Honestly, I don’t mind the wait. After all, I had my girlfriend with me and that fact makes the wait bearable. Also, the bottle of rum I imbibed the night before our flight made sure that all cognizant thought, sense of time and my manners were wiped clean from my brain.

This also meant that I was only capable of standing and moving through the line with the help of  metal barricades and basically spent most of the wait looking down women’s blouses and heinies. Not too nice.

Hot Young European Chick (HYEC)

Dear Cheryl,

I don’t know if you remember me. But we stood together waiting for our luggage over at the Tagbilaran Airport.  You also might not remember giving me your name and that’s because you didn’t. I looked at your luggage card and wrote your name down on a piece of paper. I hope you do not find this creepy because I did all this because of passion. A passion that comes from deep inside (my loins).

Anyway, I just wanted to tell you how beautiful I think you are and how you should consider flying to Manila to live with me or at least let me photograph you wearing my underwear.

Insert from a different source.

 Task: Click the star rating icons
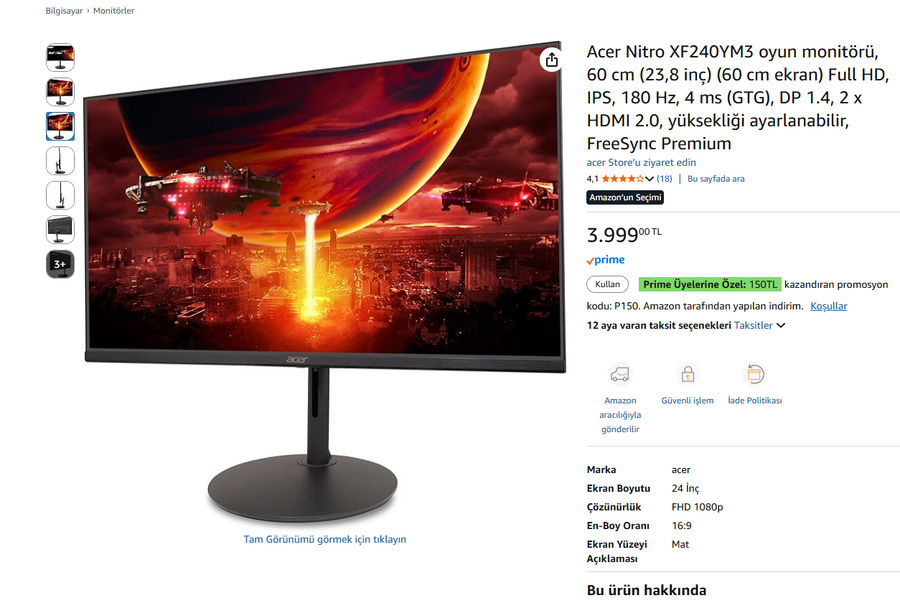point(622,178)
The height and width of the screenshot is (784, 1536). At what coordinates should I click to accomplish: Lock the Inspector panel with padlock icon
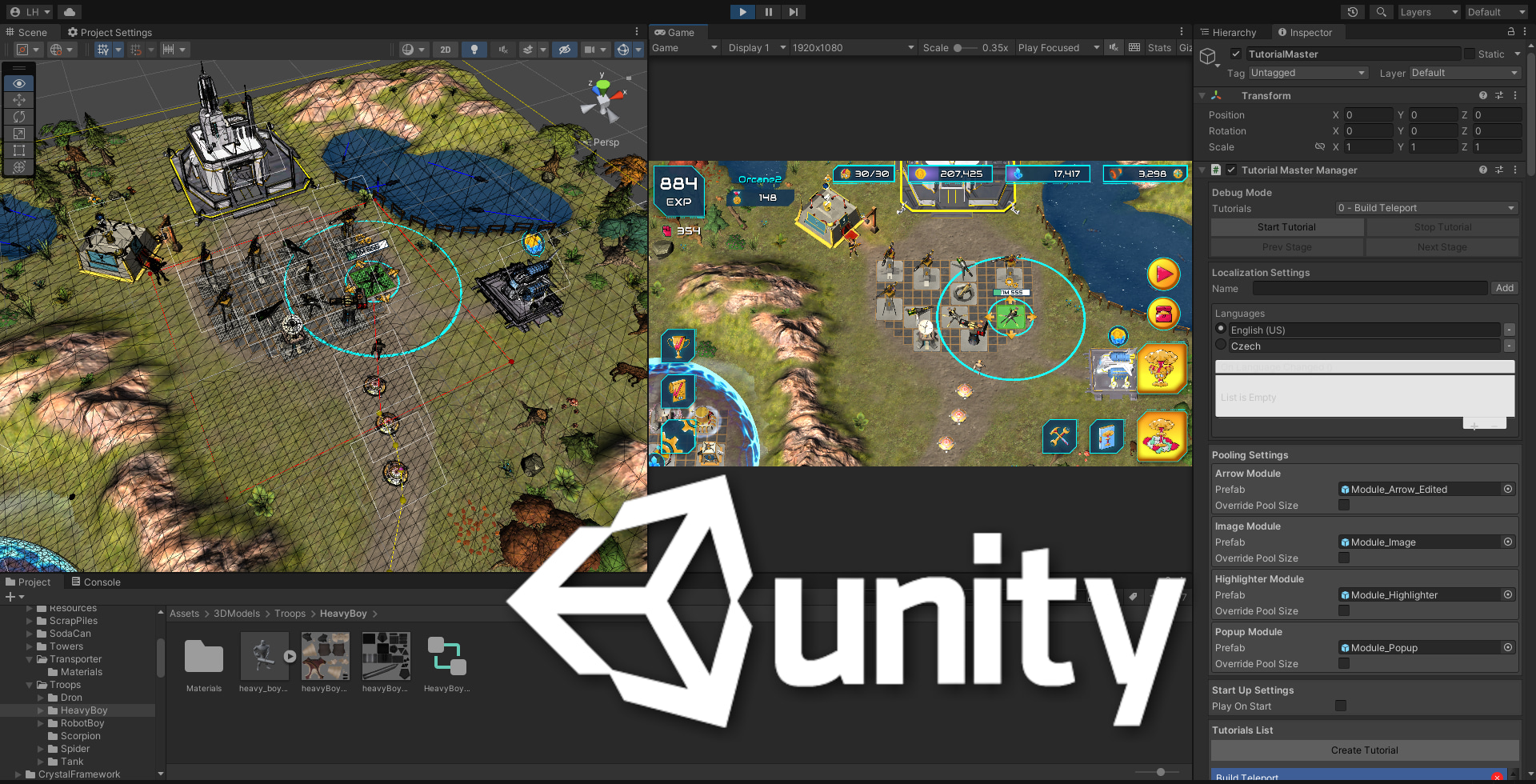1511,32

The only qualm I have with all of this is that you look like and probably are 13 years old. If this is the case, let it go on record that I am only joking about taking pictures of you in my underwear. As we all know, that is illegal and if you’ve been reading my blog long enough, you’d know that Mike “Fucking” Villar absolutely respects the law.

So Cheryl, good luck with Algebra. I know it could be ball numbingly hard at times but if you study those formulas hard enough, you’ll pass. I know did.